AI can also assist in automating almost half of administrative sales work, such as processing sales orders, managing customer accounts, performing data entry tasks and arranging sales appointments. Using AI-driven tools and automation to reduce the time required for reps or admins to complete these tasks promises to free up crucial budget, giving sellers more time to prospect, find new revenue and upsell existing clients.2

The most important change being ushered into the world of sales automation by AI, however, is not in the form of individual AI-driven upgrades to existing CRM functionality, but rather a more fundamental change in the utility of CRM and the way it is used.

This new evolution of CRM systems enabled by Artificial Intelligence has come to be called Guided Selling and promises to completely change the relationship between salespeople and CRM. 

Guided Selling

Whereas previously CRM represented a system of record for customer and deal related data, under the new paradigm of guided selling, CRM has evolved into a system of engagement that is able to function like a personal selling consultant and coach. In this way, guided selling enables the CRM to prescribe optimal sales execution steps in order to enforce more efficient sales processes.

Neu.ro client Revenue Grid conceptualizes guided selling as a system of adaptive data-driven notifications that give reps step-by-step guidance on each deal.

According to market leader Salesforce, guided selling gives a rep a better way of selling to customers by recommending paths or next steps based on data, not instinct. Likewise, a recent Bain & Company report states, “Guided Selling analytics can proactively recommend actions that sales reps should take.” 

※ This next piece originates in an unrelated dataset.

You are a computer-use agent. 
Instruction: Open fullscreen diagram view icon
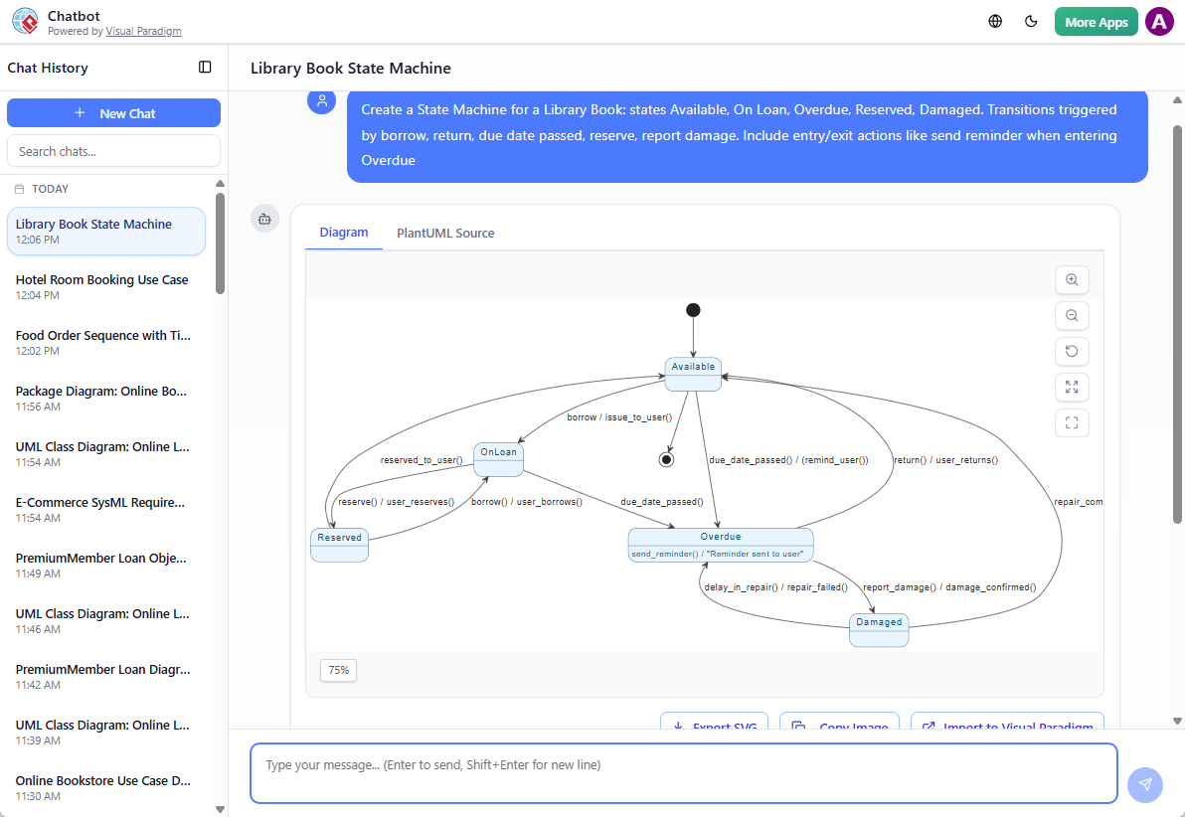point(1072,423)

Gartner predicts that “By 2024 at least 51% of sales teams will have, or plan to deploy, algorithmic-guided selling”.

With Guided Selling, the CRM coaches teams on where to focus in their current pipeline, shows how fast or slow deals are moving along and recommends concrete next steps and actions. These AI-generated prescriptive next best actions tell sellers what to do to close deals and prospects as quickly as possible, even in situations that would ordinarily require a lot of human intuition and educated guessing, such as what to do next on a complex B2B deal.

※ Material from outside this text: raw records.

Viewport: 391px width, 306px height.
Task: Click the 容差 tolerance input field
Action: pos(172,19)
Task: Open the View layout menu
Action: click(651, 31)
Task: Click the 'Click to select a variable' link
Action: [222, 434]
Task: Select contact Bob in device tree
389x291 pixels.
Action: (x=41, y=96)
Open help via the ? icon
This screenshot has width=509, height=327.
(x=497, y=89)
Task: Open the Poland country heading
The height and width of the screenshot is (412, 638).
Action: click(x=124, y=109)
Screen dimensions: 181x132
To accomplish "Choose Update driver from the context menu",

One key element of guided selling is providing sales teams an opportunity to capitalize on the sales data that they have been collecting over many years in their traditional CRM systems. Another aspect is the automation of sales activity capture and sales pipeline management, which ensures that the CRM has enough data to operate and frees reps to spend more time selling, leading to faster close times, larger deal sizes and increased forecast accuracy.

Finally, a key advantage of guided selling is that it forces sales teams to come to terms with the difference between their previously defined sales process and what historically actually takes place in moving deals forward. In many cases, the sales team may realize it is not driving the sales process as it had assumed, but is merely reacting to buyer signals along the way and that the buyer is leading the process. Guided selling can make sense of these complex signals and quantify what had previously been relegated to the realm of salesperson’s ‘intuition.’

Furthermore, once these processes have been quantified, they then become repeatable and scalable as the number of deals completed and the size of sales teams grow.